Há tempos, dirigi um documentário sobre os imigrantes que ajudaram a construir o Paraná. Durante a montagem do filme, ao escolher cenas de uma dança folclórica polonesa, percebi: essa dança, cuja simbologia mítica é agradecer aos deuses por boas colheitas, tem sentido apenas lá, em seu lugar de origem, na região onde foi criada. Aqui em nosso estado, por mais bonita e representativa que seja, não nos toca diretamente. Só tem valor como espetáculo e manifestação estética.
Continuei me questionando.
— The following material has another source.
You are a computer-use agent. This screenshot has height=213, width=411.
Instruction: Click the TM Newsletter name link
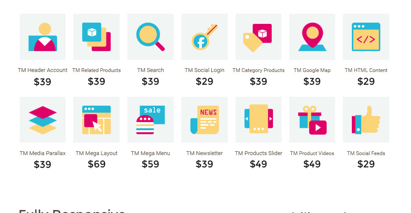[x=204, y=153]
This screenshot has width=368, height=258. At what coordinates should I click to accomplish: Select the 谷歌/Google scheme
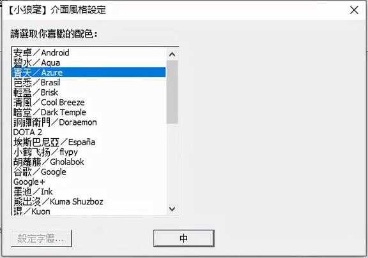coord(89,172)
Mas o que é, então, que faz sentido ao povo do Paraná? Alguns responderão: o barreado. Não. O barreado só tem significado em Morretes e Antonina. Não diz nada em Maringá ou em Marechal Cândido Rondon. Outros poderão defender: é o porco no rolete e o fandango. Também não. O primeiro é uma manifestação típica de Toledo e o outro, só do Litoral: Cotinga, Valadares e Guaraqueçaba, nada mais.
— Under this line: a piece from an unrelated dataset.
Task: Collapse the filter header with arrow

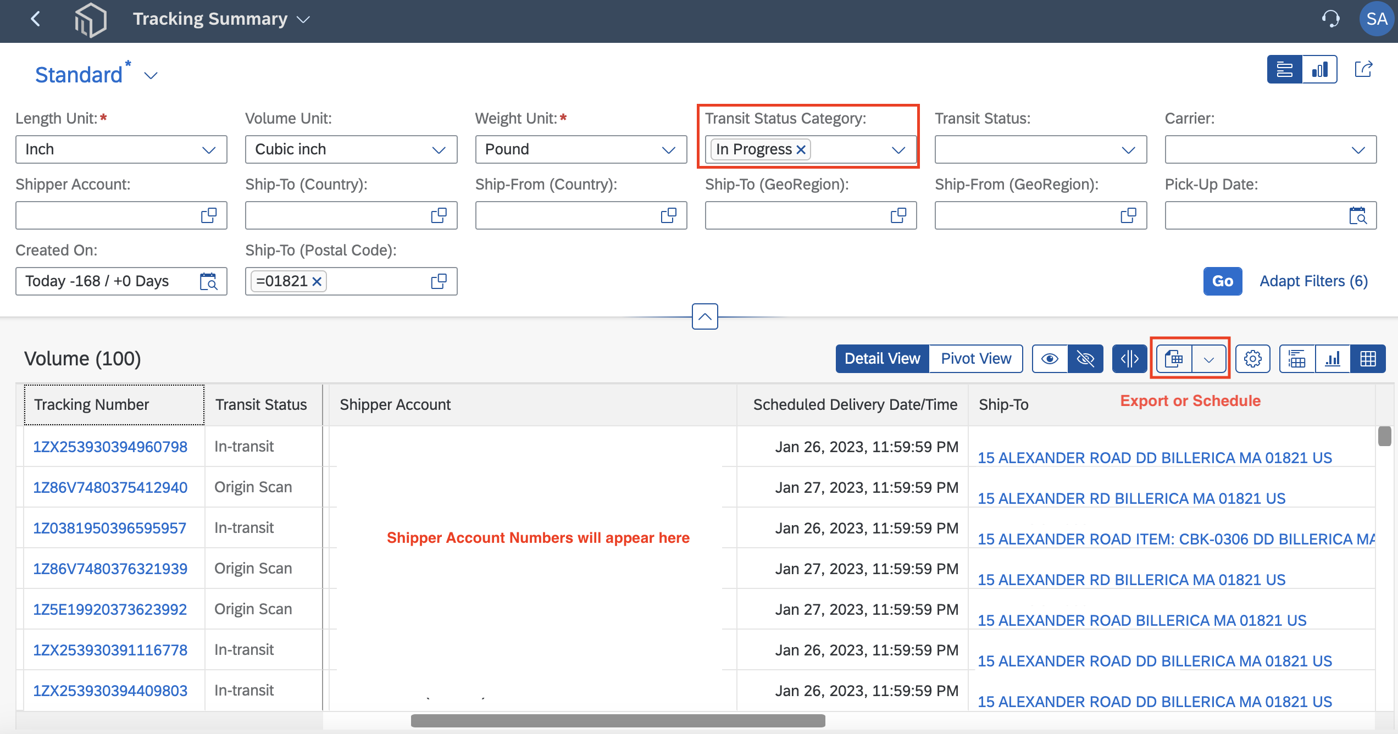Action: point(704,317)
Então o que, de fato, é capaz de nos unir como povo? Na Bahia, faz este papel o candomblé. No Rio Grande do Sul, o vanerão. Em Minas Gerais, a folia do Divino. Em Pernambuco, é o frevo. Depois de algum tempo de muito pensar, cheguei a uma conclusão que hoje divido com o leitor.
Só o pinheiro tem o poder da representatividade como nosso símbolo mítico
Acredito que só o pinheiro – a Araucaria angustifolia – tem o poder da representatividade como nosso símbolo mítico. Ele é como um totem sagrado, um objeto de veneração, uma marca, uma insígnia. Só esta espécie é capaz de nos retratar como estado. Ela existe há mais de 250 milhões de anos e, junto com uma variedade imensa de espécies de flora e fauna que compõe a Floresta com Araucária, chegou a se manifestar em quase 40% do território estadual – ou 8 milhões de hectares – quando os primeiros colonizadores chegaram aqui.
Causa espanto observar o quanto fomos negligentes com uma das árvores – e com a porção florestal onde ela se desenvolve – mais bonitas do planeta. Em menos de 100 anos, conseguimos destruir uma espécie que, de tão antiga, chegou a conviver com os dinossauros.
O movimento paranista, estimulado por Romário Martins e que ganhou expressão nos talentos de João Turin, Zaco Paraná, Lange de Morretes, Alfredo Andersen e João Ghelfi, por exemplo, percebeu o potencial e a força do pinheiro como marca e o desenhou nas calçadas de petit-pavé das nossas ruas, nos monumentos, murais e nas obras de arte.
Como nós, paranaenses, somos por formação um povo de negociantes, e não de guerreiros, adotamos outro símbolo: o vil metal, em vez do pinheiro, como força de união. Passamos a adorar o bezerro de ouro da extração predatória e do comércio. Vendemos a primeira chance de identidade já no início da nossa organização social. O único símbolo paranaense embarcou nos navios de carga em Paranaguá para virar mesas, cadeiras e casas fora daqui.
Muitos já perceberam que nada paga a ausência da araucária nas paisagens dos nossos planaltos. Você pode estar pensando que sou ingênuo demais. Mas não acho que eu seja. Na mitologia, o totem sagrado representa o reservatório da energia de um povo. Devemos respeitar os símbolos mitológicos, porque nossas raízes mais profundas estão associadas a eles. E talvez seja por não termos um mito inicial que nos revelamos tão desarticulados socialmente e desunidos politicamente.
Chorem comigo pela extinção das araucárias porque, num futuro próximo, nossos descendentes herdarão as consequências desse descaso. Serão como nós. Uma tribo sem totem, um povo sem mito, atravessando, combalido, o deserto da destemperança. Lembrando Drummond, poderão dizer: “este pinheiro é apenas uma fotografia na parede. Mas como dói”.